JAKARTA, Cobisnis.com – Aksi demonstrasi bertajuk “No Kings” yang digelar di pusat kota Los Angeles, Amerika Serikat, berujung tegang setelah aparat kepolisian mengeluarkan perintah pembubaran. Ribuan massa sebelumnya berkumpul dalam aksi besar tersebut, namun situasi berubah setelah sebagian peserta menolak untuk meninggalkan lokasi.
Menurut laporan media setempat, Departemen Kepolisian Los Angeles menetapkan status siaga taktis pada Sabtu malam. Petugas kemudian menutup sejumlah ruas jalan serta melakukan penangkapan terhadap demonstran yang tetap bertahan di area aksi.
Kericuhan terjadi setelah rangkaian unjuk rasa damai dan pawai selesai, terutama di sekitar Pusat Penahanan Federal. Lokasi tersebut memang kerap menjadi titik bentrokan sejak kebijakan penindakan imigrasi diberlakukan pada masa pemerintahan Donald Trump.
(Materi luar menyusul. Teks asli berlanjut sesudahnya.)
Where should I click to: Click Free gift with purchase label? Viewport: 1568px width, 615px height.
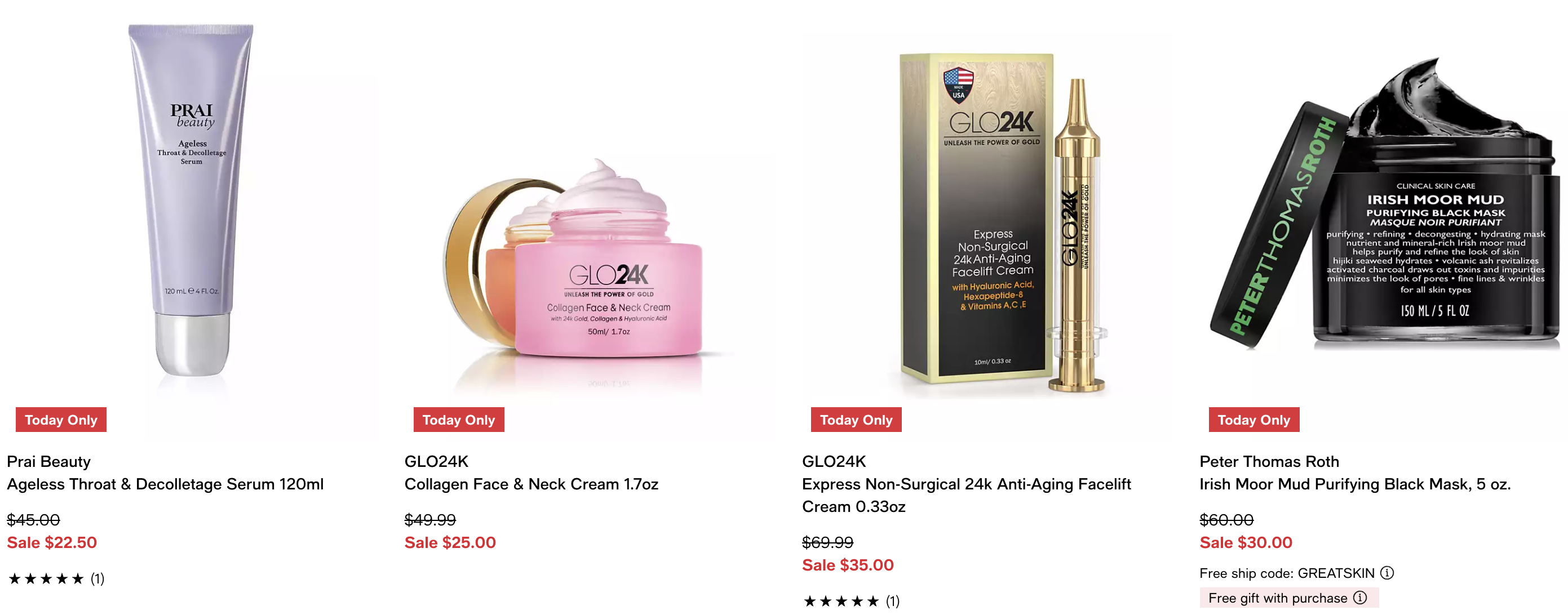click(x=1277, y=598)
Sebagai langkah antisipasi, otoritas transportasi sebelumnya telah memasang pengamanan di akses menuju Jalan Tol 101. Hal ini dilakukan karena pada aksi-aksi sebelumnya, sebagian demonstran sempat memasuki jalan tol dan menghambat arus lalu lintas.
Situasi semakin memanas ketika aparat akhirnya menggunakan gas air mata untuk membubarkan kerumunan yang tidak mengindahkan peringatan.